Yakov Galka wrote:
On Mon, Jun 12, 2017 at 12:20 PM, Groke, Paul via Boost mailto:boost@lists.boost.org wrote:
I know modified UTF-8 is (can be) invalid UTF-8, that's why I asked. I think it could make sense to support it anyway though. Round tripping (strictly invalid, but possible) file names on Windows, easier interoperability with stuff like JNI, ...
Don't you mean WTF-8 then? AFAIK "Modified UTF-8" is UTF-8 that encodes the null character with an overlong sequence, and thus is incompatible with standard UTF-8, unlike WTF-8 which is a compatible extension.

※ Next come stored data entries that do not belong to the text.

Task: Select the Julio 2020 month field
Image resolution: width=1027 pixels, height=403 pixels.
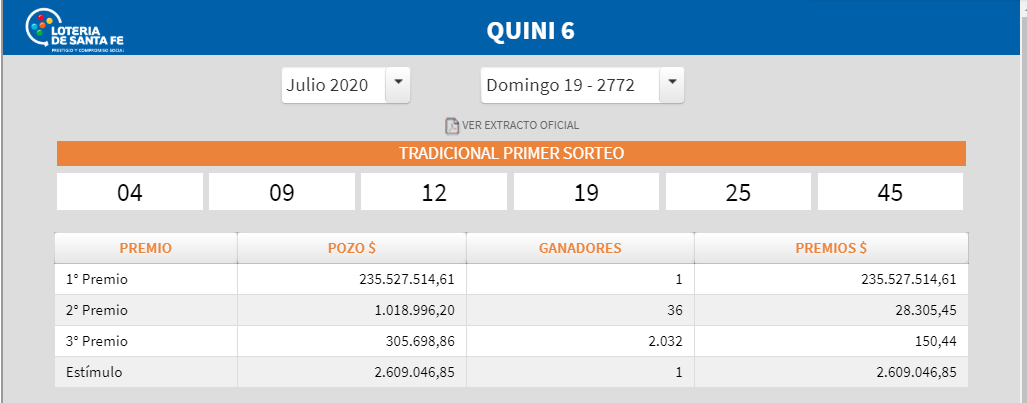Action: click(333, 85)
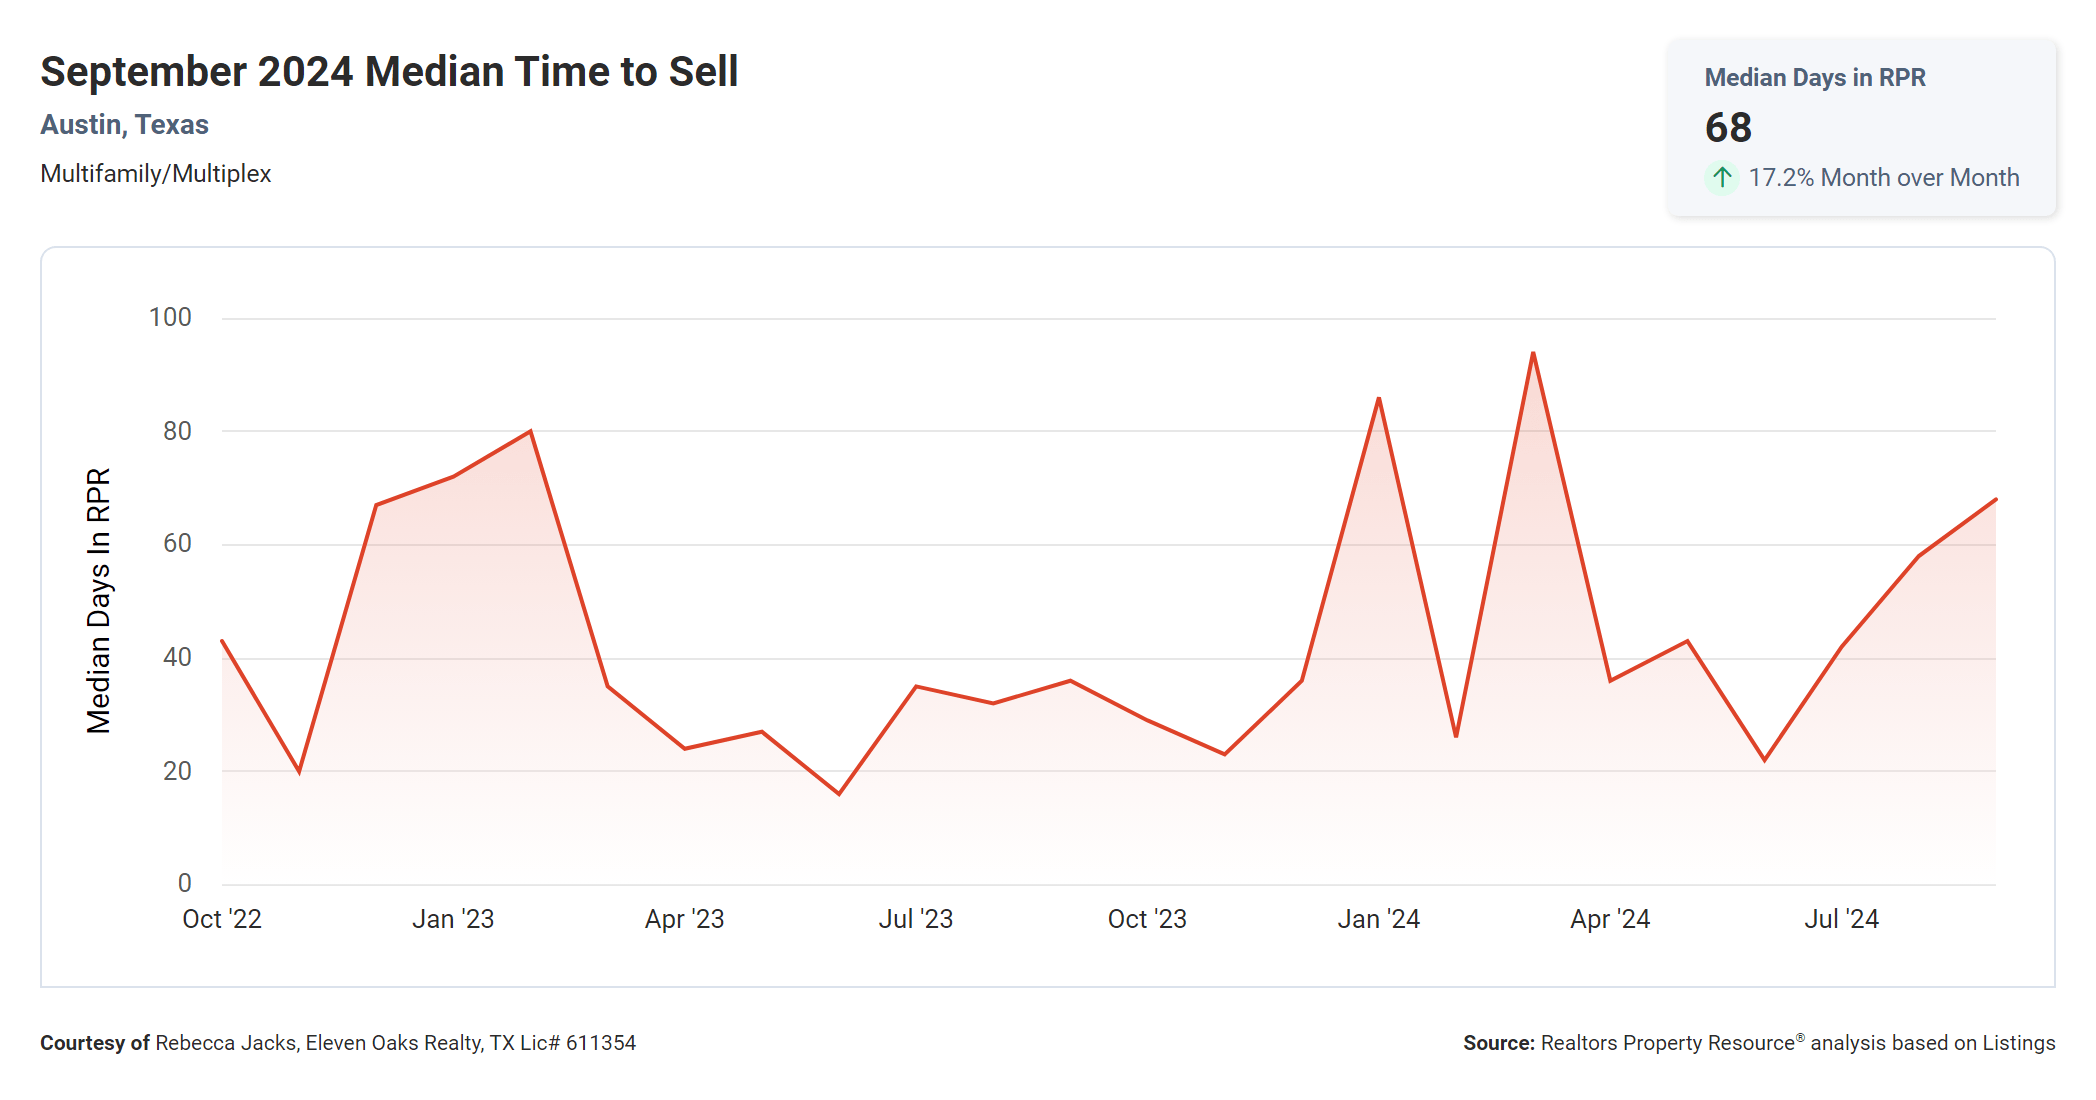Click the 'Multifamily/Multiplex' property type label

point(156,174)

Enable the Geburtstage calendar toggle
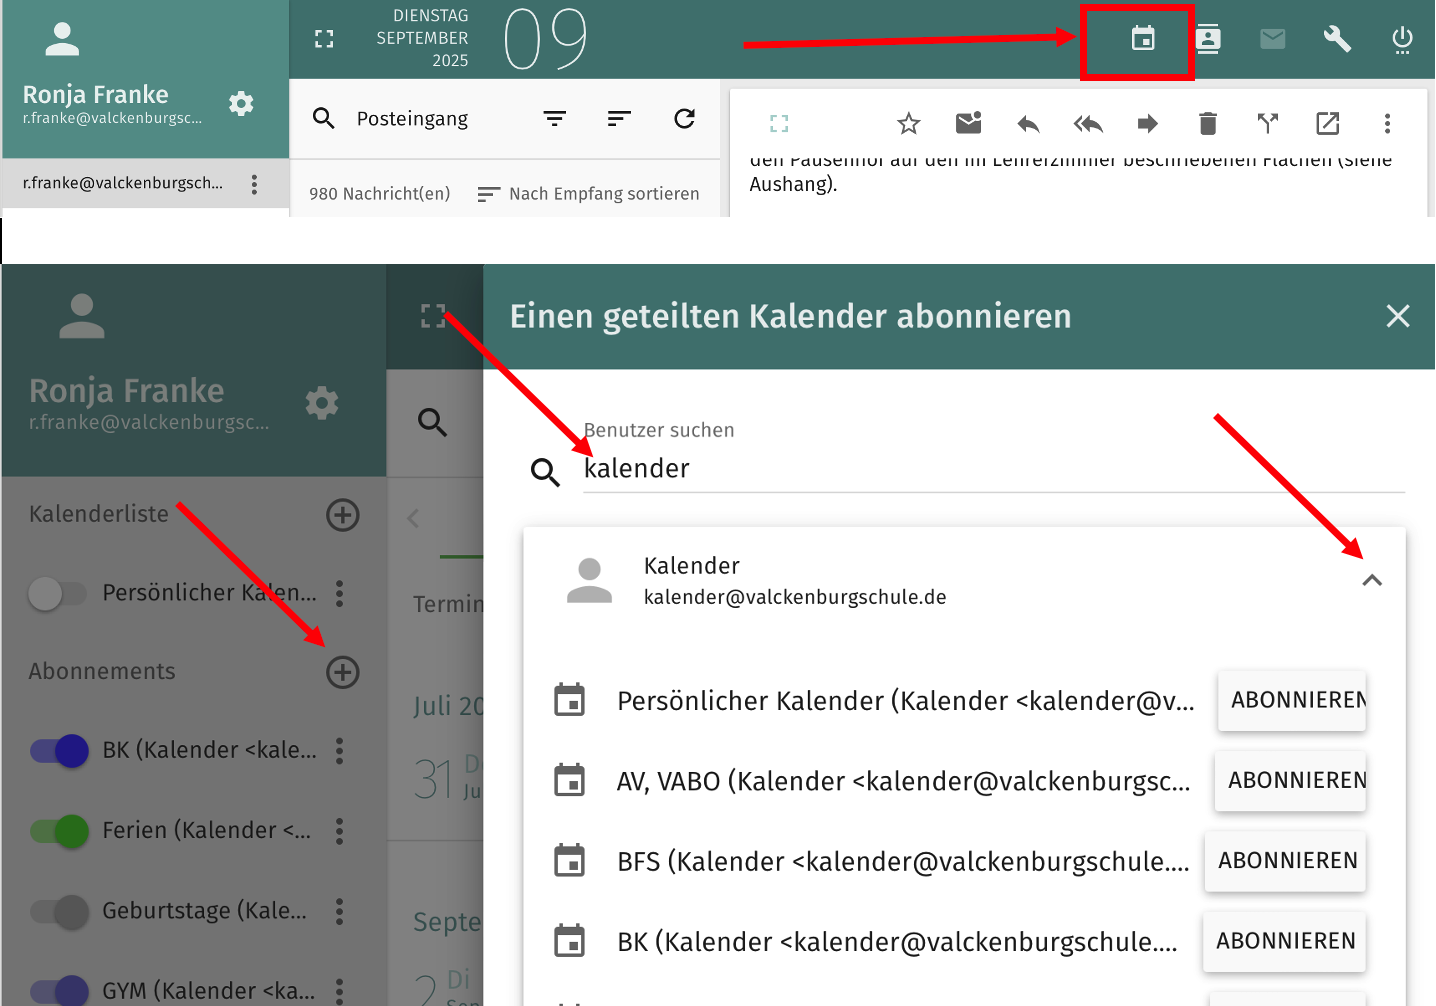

No, I mean modified UTF-8. Modified UTF-8 is UTF-8 plus the following extensions: - Allow encoding UTF-16 surrogates as if they were code points (=what "WTF-8" does) - Allow an over-long 2 byte encoding of the NUL character Both are not strictly UTF-8 compatible, but both don't introduce significant overhead in most situations. I don't see how over-long NUL encodings are "more incompatible" then UTF-8 encoded surrogates, but then again that's not really important.
OTOH it would add overhead for systems with native UTF-8 APIs, because Nowide would at least have to check every string for "modified UTF-8 encoded" surrogate pairs and convert the string if necessary. Which of course is a good argument for not supporting modified UTF-8, because then Nowide could just > pass the strings through unmodified on those systems.
Implementing WTF-8 removes a check in UTF-8 -> UTF-16 conversion, and doesn't change anything in the reverse direction when there is a valid UTF-16. I suspect it isn't slower.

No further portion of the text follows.